On 15 Nov 2024, Wall Street Journal (WSJ) reported that T-Mobile has suffered from a recent cyberattack which has been linked to the Chinese state-sponsored hacking group called Salt Typhoon. The attackers exploited vulnerabilities in network infrastructure to access sensitive communication data. While the company claims no customer data was stolen, the breach has raised concerns about national security and the resilience of critical telecommunications infrastructure.
This incident adds to a troubling history of cyberattacks on T-Mobile. In 2021, the company faced a massive breach that exposed the personal data of over 40 million customers. The stolen information included social security numbers, driver’s licenses, and other sensitive details. Despite promises to enhance its security, T-Mobile was hit again in 2022, with hackers accessing data for 37 million customers, including phone numbers and account details.
T-Mobile’s repeated breaches highlights ongoing vulnerabilities in its cybersecurity framework. The recent attack is particularly alarming because it is linked to state-sponsored hackers. Sources told WSJ that Salt Typhoon infiltrated U.S telecom infrastructure through vulnerabilities, including Cisco Systems routers, and may have used technologies such as artificial intelligence or machine learning to bolster operations. These advanced tools and resources makes todays cybercriminals far more dangerous than typical legacy ones. The company’s inability to prevent these incidents raises questions about whether its security measures are sufficient to protect its vast customer base.
These attacks not only jeopardise customer trust but also impact T-Mobile’s business reputation and could lead to regulatory scrutiny and financial penalties.
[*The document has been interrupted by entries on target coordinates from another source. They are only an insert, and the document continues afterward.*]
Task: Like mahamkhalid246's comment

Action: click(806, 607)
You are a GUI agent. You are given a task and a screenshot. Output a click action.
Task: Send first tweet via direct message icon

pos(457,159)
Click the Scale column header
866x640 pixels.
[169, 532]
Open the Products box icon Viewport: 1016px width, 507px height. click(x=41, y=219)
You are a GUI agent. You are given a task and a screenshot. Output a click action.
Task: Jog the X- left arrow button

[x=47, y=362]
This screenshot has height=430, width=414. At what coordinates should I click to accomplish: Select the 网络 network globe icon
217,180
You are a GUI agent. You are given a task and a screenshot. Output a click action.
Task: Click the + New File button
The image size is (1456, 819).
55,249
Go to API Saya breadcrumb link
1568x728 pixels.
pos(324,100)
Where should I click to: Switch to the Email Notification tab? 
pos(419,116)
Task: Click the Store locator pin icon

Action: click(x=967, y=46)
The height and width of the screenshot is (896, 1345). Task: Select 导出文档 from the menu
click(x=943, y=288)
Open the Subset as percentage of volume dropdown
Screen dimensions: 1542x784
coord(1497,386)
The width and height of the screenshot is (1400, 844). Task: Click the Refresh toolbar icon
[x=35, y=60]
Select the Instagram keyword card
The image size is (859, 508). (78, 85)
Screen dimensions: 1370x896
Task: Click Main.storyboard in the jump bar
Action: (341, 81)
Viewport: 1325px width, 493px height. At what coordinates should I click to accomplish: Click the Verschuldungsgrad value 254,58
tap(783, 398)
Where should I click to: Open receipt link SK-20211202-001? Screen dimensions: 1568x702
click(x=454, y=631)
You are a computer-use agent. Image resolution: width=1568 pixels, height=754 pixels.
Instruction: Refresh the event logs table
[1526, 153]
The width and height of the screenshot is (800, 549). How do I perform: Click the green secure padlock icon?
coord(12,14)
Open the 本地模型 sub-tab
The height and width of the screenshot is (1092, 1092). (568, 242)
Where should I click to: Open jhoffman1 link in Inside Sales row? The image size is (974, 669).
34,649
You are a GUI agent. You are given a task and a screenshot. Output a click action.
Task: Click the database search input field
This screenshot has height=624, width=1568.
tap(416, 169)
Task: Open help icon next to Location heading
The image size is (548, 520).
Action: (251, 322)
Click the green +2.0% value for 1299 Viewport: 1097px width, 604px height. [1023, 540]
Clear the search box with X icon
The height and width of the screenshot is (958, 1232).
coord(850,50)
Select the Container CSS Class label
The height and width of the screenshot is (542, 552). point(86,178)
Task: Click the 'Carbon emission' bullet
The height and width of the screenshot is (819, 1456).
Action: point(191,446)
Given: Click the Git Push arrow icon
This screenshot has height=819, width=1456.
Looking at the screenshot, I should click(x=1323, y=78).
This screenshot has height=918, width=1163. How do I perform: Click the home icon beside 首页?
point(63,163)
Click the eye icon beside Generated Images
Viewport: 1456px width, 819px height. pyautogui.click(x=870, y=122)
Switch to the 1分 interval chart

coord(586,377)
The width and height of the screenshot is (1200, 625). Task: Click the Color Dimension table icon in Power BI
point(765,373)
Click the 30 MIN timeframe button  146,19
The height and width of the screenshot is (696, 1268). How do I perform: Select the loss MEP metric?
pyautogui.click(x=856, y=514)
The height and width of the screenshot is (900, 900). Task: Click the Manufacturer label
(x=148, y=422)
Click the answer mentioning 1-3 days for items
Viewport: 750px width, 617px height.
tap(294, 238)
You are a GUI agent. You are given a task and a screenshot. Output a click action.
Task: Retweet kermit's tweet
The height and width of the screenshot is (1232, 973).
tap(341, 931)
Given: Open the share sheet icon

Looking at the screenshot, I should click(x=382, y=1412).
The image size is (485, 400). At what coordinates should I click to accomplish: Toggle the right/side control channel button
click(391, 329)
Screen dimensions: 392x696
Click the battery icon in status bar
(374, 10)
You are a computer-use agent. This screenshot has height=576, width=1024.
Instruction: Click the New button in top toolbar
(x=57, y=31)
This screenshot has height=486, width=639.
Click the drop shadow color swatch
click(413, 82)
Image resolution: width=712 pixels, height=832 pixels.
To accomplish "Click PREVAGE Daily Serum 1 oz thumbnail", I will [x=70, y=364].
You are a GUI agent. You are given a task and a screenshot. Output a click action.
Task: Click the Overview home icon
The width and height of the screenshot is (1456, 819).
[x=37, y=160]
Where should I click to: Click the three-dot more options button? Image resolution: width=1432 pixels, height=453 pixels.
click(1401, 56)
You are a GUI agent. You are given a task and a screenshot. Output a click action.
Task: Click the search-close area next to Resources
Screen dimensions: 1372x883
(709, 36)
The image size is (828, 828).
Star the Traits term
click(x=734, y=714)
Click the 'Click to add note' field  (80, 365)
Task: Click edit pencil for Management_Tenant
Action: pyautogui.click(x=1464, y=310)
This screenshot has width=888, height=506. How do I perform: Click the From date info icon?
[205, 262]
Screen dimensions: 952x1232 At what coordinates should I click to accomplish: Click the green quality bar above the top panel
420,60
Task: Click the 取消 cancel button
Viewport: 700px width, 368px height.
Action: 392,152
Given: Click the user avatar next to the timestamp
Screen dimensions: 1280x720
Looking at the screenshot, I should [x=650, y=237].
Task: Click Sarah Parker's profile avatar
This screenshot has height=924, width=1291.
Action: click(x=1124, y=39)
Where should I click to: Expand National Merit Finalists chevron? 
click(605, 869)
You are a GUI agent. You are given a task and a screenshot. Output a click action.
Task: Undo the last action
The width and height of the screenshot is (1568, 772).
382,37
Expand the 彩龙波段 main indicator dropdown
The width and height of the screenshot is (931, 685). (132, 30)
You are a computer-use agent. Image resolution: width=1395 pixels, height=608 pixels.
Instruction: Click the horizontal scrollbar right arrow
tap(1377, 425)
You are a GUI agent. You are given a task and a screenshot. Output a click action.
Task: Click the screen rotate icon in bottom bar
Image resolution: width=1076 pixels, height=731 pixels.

The latest breach, which appears to have targeted high profile national security figures, further highlights the critical need for robust security in the telecom sector. As hackers increasingly target essential infrastructure, businesses like T-Mobile must take urgent steps to identify and close security gaps, ensuring they are better prepared for future threats.
Critical National Infrastructures (CNI) can be used as highly viable “low hanging fruit” for threat sources, particularly Hactivists and Foreign Intelligence Services (FIS) via state sponsored threat actors. In the UK, HMG has introduced the Cyber Assessment Framework which is a systematic and comprehensive approach to assessing cyber risks to essential functions developed by the National Cyber Security Centre (NCSC).
Adopting an appropriate information and cyber security framework will help you ask the right questions to enhance your organisational security.